━━ EXTRACTED TEXT

Module 6: Screening & Diagnostic Testing
Core Topics

Validity, reliability, sensitivity, specificity, predictive values, ROC curves, and screening biases — the statistical foundation for selecting and interpreting diagnostic tests.

5
Sessions
12+
Key formulas
USMLE
High yield

📋 6.1 Properties of Screening Tests

Validity (Accuracy)
Degree to which test measures what it is intended to measure. Assessed by sensitivity and specificity against a gold standard.
Reliability (Precision)
Consistency on repeated measurements. Kappa (κ) for categorical: <0.4 poor, 0.4‑0.6 moderate, 0.6‑0.8 substantial, >0.8 excellent. ICC for continuous data.

Screening vs. Diagnostic Tests: Screening → asymptomatic populations, high sensitivity (rule out). Diagnostic → symptomatic, balance sensitivity/specificity to confirm disease.

📌 Wilson‑Jungner Criteria for Screening Programs: Important health problem; recognizable early stage; suitable, acceptable test; effective treatment; cost‑effective.
✅ Appropriate: cervical (Pap), colorectal (colonoscopy/FIT), breast (mammography). ⚠️ Controversial: PSA (prostate) due to overdiagnosis.

🎯 6.2 Sensitivity and Specificity

2×2 Table
Disease+Disease–
Test+a (TP)b (FP)
Test–c (FN)d (TN)
Sensitivity = a/(a+c) (True Positive Rate)
Specificity = d/(b+d) (True Negative Rate)

SnNOut: High sensitivity → negative test rules out disease.
SpPIn: High specificity → positive test rules in disease.
Cutoff threshold: Lower threshold ↑ sensitivity ↓ specificity; higher threshold ↓ sensitivity ↑ specificity.

━━━━
━━ DATASET ENTRIES

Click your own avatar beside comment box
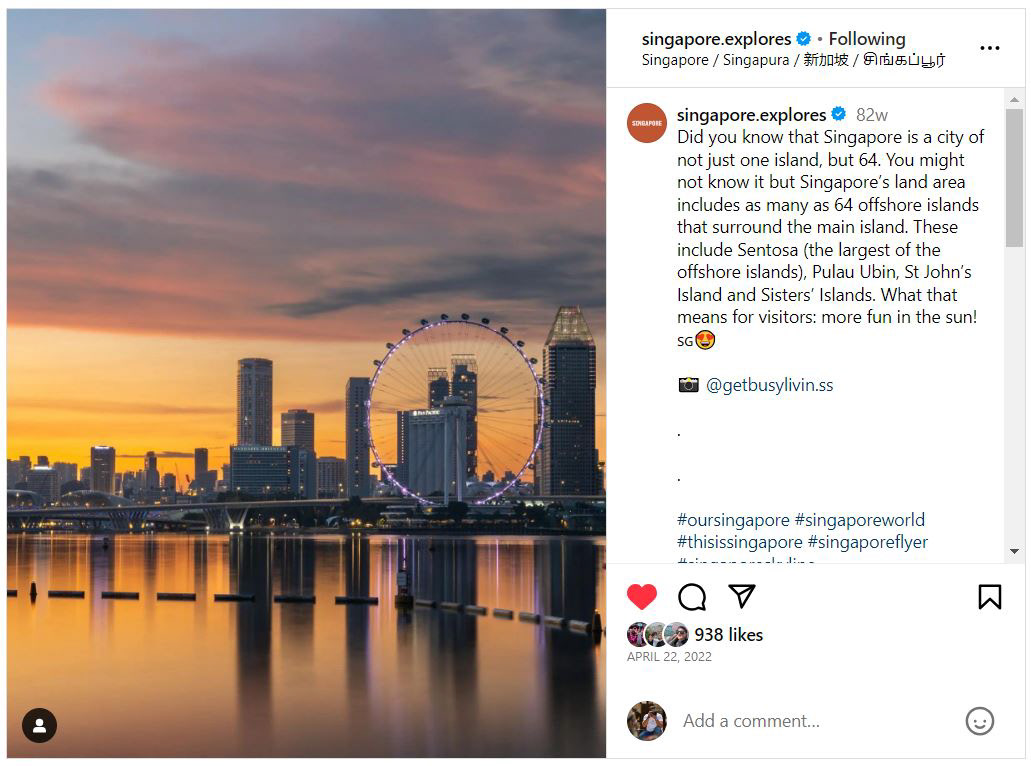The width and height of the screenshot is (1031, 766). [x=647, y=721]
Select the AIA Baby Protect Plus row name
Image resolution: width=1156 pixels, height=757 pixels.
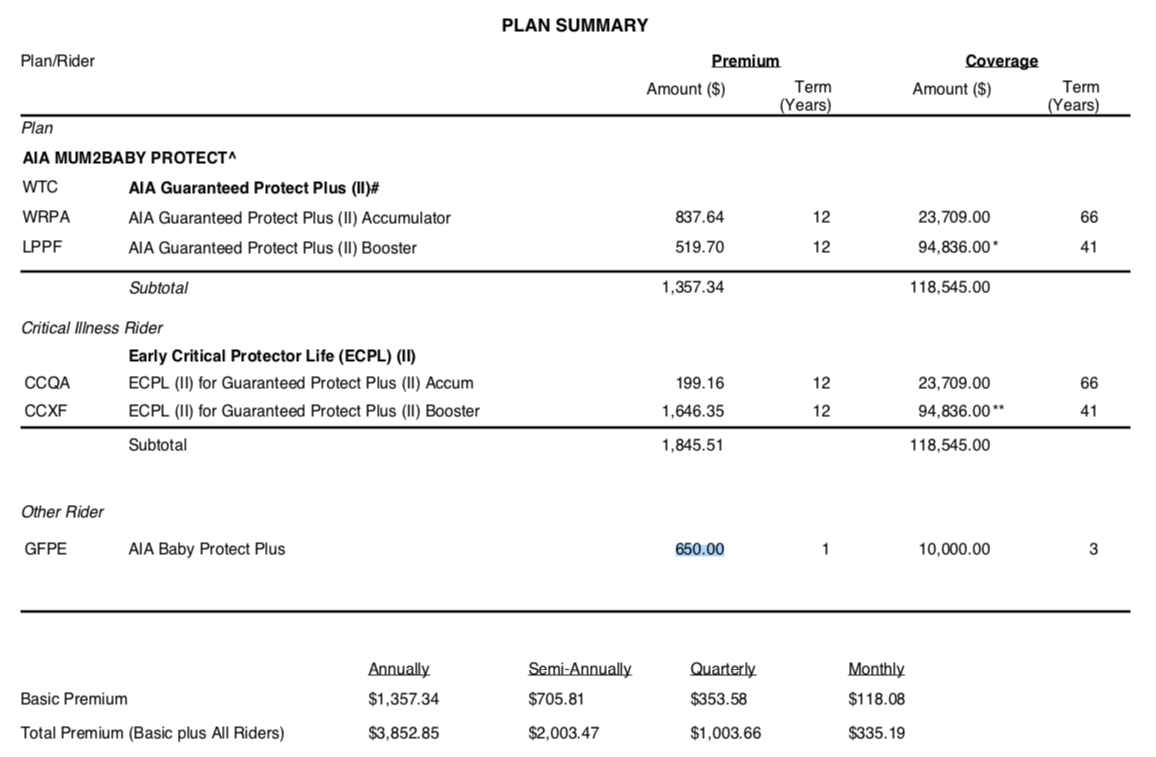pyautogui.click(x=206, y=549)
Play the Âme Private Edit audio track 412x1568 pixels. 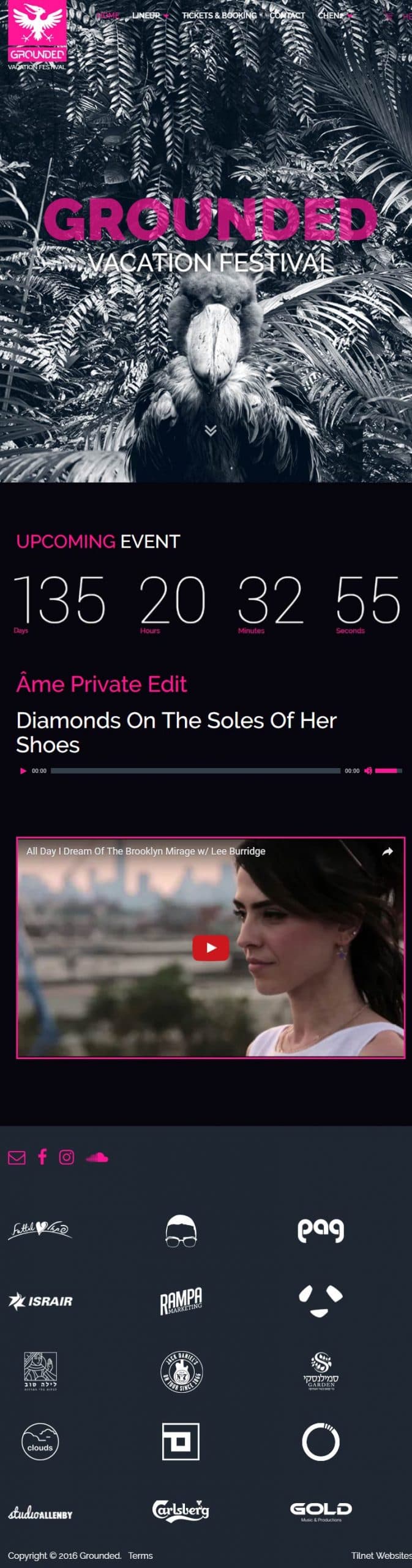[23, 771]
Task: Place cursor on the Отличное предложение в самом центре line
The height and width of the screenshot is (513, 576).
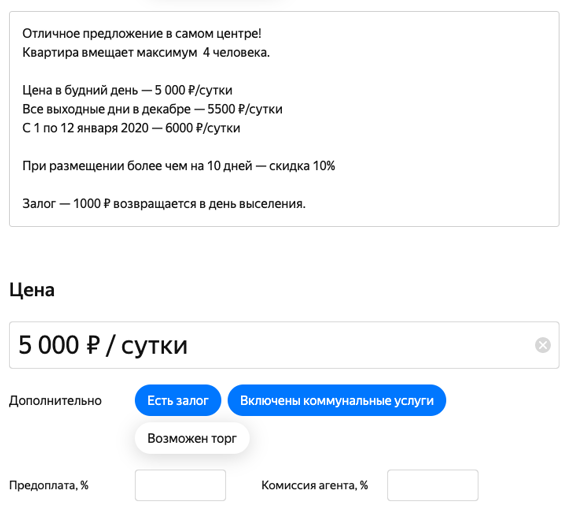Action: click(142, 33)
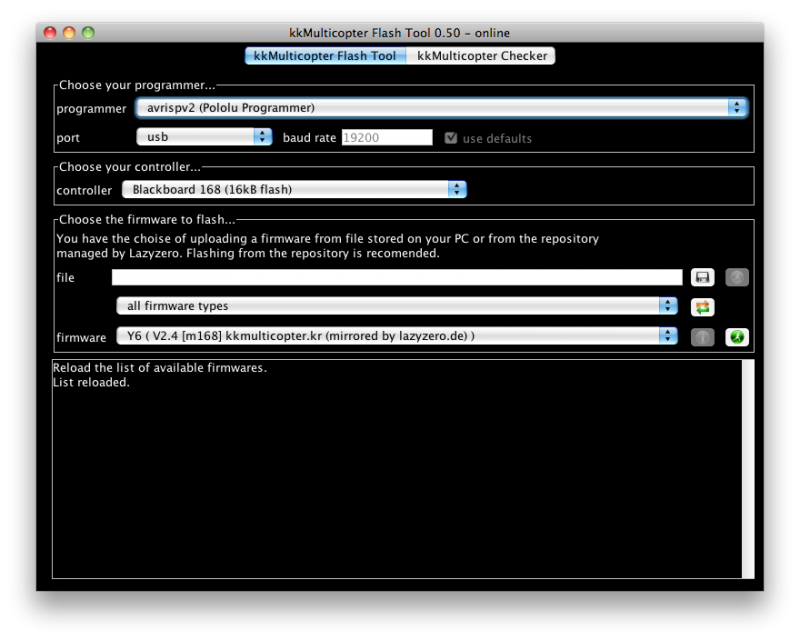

━━━━
━━ DATASET ENTRIES

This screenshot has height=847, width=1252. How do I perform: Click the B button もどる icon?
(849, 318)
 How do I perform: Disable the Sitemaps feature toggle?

━━━━

EXERCISE PROMPT - Rewrite the part of the screening and diagnostic testing text that begins at the words "Test–c (FN)d (TN)" and stops after "rules in disease.", putting "confirms" in place of "rules in".

SOLUTION TO THIS EXERCISE -
Test–c (FN)d (TN)
Sensitivity = a/(a+c) (True Positive Rate)
Specificity = d/(b+d) (True Negative Rate)

SnNOut: High sensitivity → negative test rules out disease.
SpPIn: High specificity → positive test confirms disease.